La formella di San Giorgio che uccide il drago alla presenza della principessa venne collocata dopo il 1417 e godette di altrettanta fama.

Tutta questa ammirazione fece sì che da sempre si tenessero cure speciali verso la statua, anche per via del degrado facilitato dalla sporgenza della nicchia poco profonda e dall'esposizione a nord. Per questo nell'Ottocento venne spostato nel più riparato tabernacolo della Madonna della Rosa, vuoto dal 1628 quando l'opera era stata spostata in chiesa. Nel 1858 il naso della statua venne rotto da una sassata, per cui si decise precocemente di musealizzarla, spostandola nel 1891 al nuovo Museo nazionale del Bargello, dove tutt'oggi si trova. Nel 1944 la statua fu trafugata dalla villa di Poggio a Caiano (Firenze). Nel maggio del 1945 fu ritrovata da Frederick Hart a Neumelans e riportata in Italia il 20 luglio dello stesso anno. Nel 1976 venne lì trasferita anche la formella della base. La copia bronzea, visibile fino a pochi anni fa, venne posta nel tabernacolo, non senza polemiche, nel 1892 ed era opera della Fonderia Galli su calco di Oronzo Lelli. Dal 23 aprile 2008 è stata esposta nella nicchia una nuova copia in marmo, fatta appositamente realizzare dalla Soprintendenza per il Polo museale fiorentino, ritrovando così l'aspetto fedele dell'insieme della nicchia.[1]

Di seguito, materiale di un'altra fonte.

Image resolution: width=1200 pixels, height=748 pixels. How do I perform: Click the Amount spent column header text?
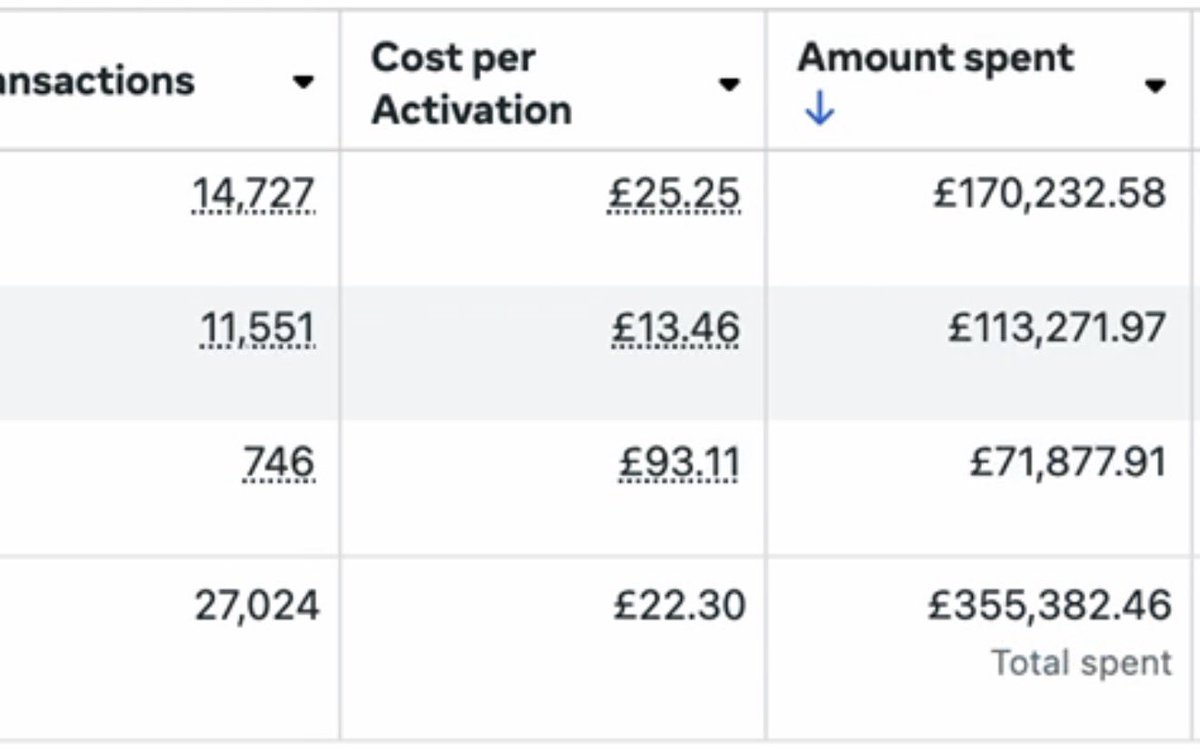(935, 59)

Descrizione e stile[modifica | modifica wikitesto]

«Io vo' vedere il cavalier de' santi,
Il santo io vo' veder de' cavalieri.
[...]
Degno, San Giorgio (oh con quest'occhi lassi
il vedess'io), che innanzi a te ne l'armi
Un popolo d'eroi vincente passi.»

Il tabernacolo, come quello vicino del San Matteo, è meno profondo degli altri, perché in questo pilastro, a nord-ovest, è contenuta la scala a chiocciola che permette di raggiungere i piani superiori.

San Giorgio è ritratto come un cavaliere con l'armatura e con lo scudo crociato, su precisa richiesta degli armaioli che volevano mostrare un saggio della loro arte. La figura, leggermente ruotata intorno all'asse centrale, che fa perno sulle gambe divaricate a compasso, è costruita su tre ovali sovrapposti: il volto con le sopracciglia aggrottate, il busto e lo scudo crociato, leggermente rotato rispetto all'asse centrale. Le gambe leggermente divaricate sono un modo per far risaltare, con il torso ben eretto, l'idea di fermezza morale.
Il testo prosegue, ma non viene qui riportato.